Developments in food retailing

These are not happy times for many food retailers. In many major economies, notably France and the UK, the supermarket operators are losing market share. The reasons vary from market to market and, inevitably, they are most vulnerable in markets where they are most mature.

We have seen a move of population into inner cities in many countries and the growth in the hard discounters. There is a tendency, especially for the young, to eat out more and not to do a big weekly shop

This decline is not universal and countries where the supermarket / hypermarket sector is less well developed, such as Italy or Spain, have continued to see their large stores gain share.

The decline, or fear of it, has been one of the stimuli for what seems to be an increase in innovation in the sector and we think that some recent examples are worth bringing together here.

Growth in organics

No-one would suggest that organics are going to take over the retail sector, but they have their place and there is a part of the population that thinks they are very important. So we have seen a number of retailers increasing their emphasis on them.

All the market leaders have at least some organic products, but Carrefour goes further. It has organic products under the Bio brand in its stores and has launched its Bio chain of organic food shops as well. It has recently rolled the concept out to Spain.

Sonae the number two food retailer in Portugal, through its Modelo and Continente chains, is also making a play for the sector. Sonae bought Go Well recently and has just added the much bigger Brio chain which has been expanding fast.

Organics are an important niche business in food retailing and even if they are not a major part of the business, they do present opportunities for growth. We have highlighted these trends before, notably in the recent Analyst Insight, "Continued strong growth in organics in France" in April 2017.

Better service

Another area to feature recently has been better service and, in particular, ways to improve the checkout experience.

Amazon developed its Amazon Go store and opened its first in Seattle. At present it is only open to Amazon staff and it seems that Amazon is having some initial teething problems. The concept is that it should be open only to Prime members. They will be recognised as they enter the store – presumably they will have a card which can be scanned – and as they leave the store their basket will be scanned using RFID technology and their Prime account automatically debited. The idea is neat. There are obvious pitfalls – how do you keep out the non-Prime members, for example.

This is the sort of ground breaking idea we have come to expect from Amazon. It leapfrogs the competition and it further builds on Prime, which is at the centre of the group’s long term strategy. Amazon is also leapfrogging older ideas which generally rely on some sort of self scanning. Amazon’s concept would do away with the need to check customers’ baskets because every product would be captured by the RFID technology.

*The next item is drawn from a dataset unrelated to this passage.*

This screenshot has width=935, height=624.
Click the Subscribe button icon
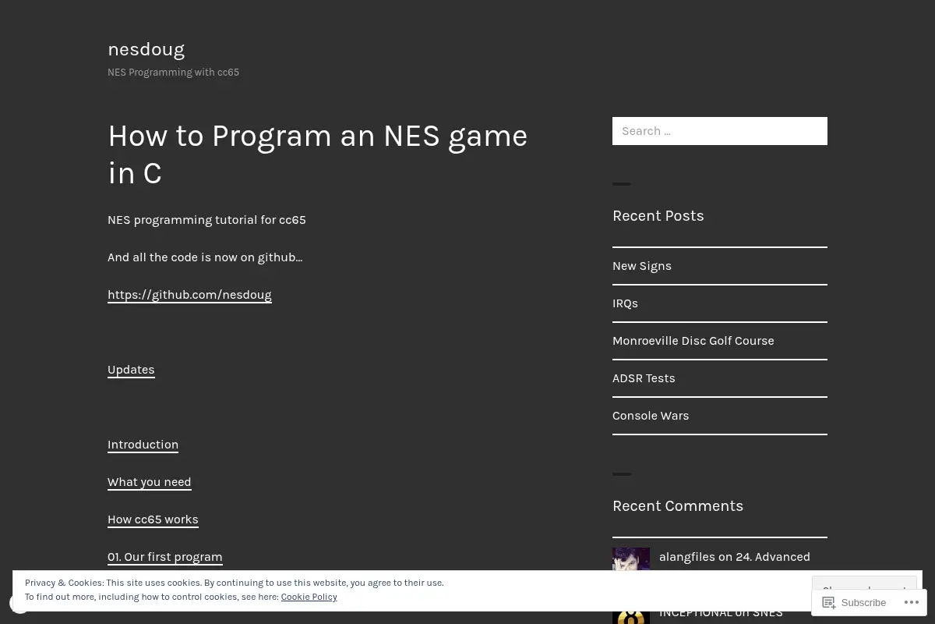pyautogui.click(x=829, y=602)
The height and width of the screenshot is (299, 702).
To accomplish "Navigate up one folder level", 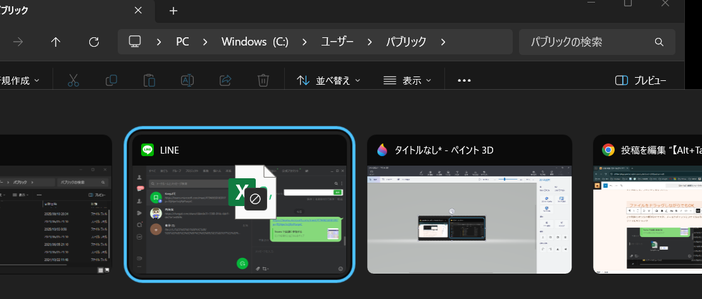I will point(56,42).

Monoprix is experimenting with a No Cash store under the Monop’Go fascia. It is using NFC technology (Near field communication, more familiar from Android or Apple Pay). Customers will be able to “scan their products using their mobile phone and then their account will be automatically debited. The idea is interesting, but clunky when compared with Amazon’s and there will have to be random basket checks because such a system is wide open to being avoided. In effect this is self-scanning using ones mobile phone. It’s an old idea being revived in new way.

Amazon’s is the really interesting idea – if it can be made to work.

What about the discounters?

Aldi and Lidl have tended not to be innovators in the way that Amazon and Monoprix are being. Central to the discounter concept is that costs should be kept to an absolute minimum, so Aldi ad Lidl tend to follow rather than lead. In recent years they have achieved dramatic growth by moving towards the middle ground of food retailing, but in doing so they have risked undermining their cost advantage. But it is in the nature of discounting that their stores achieve maturity quickly. Having achieved a step change by expanding their offer, where can they go next?

So Aldi is experimenting with a pop-up restaurant in a store in Köln. The menu will change frequently and it will be based on products available in-store. Done well it could be a great piece of marketing for the business. But at present it is just an experiment.

Where next?

Food retailing is and always will be highly competitive. Demand for food is mature – on the whole, people have enough to eat. So food retailing can be seen as a constant battle to gain an advantage. We’re not talking about price, because a cut in prices can be matched almost instantaneously by the competition. What we are seeing in all these examples is retailers trying to gain an advantage through better quality products, better service and, even, better marketing.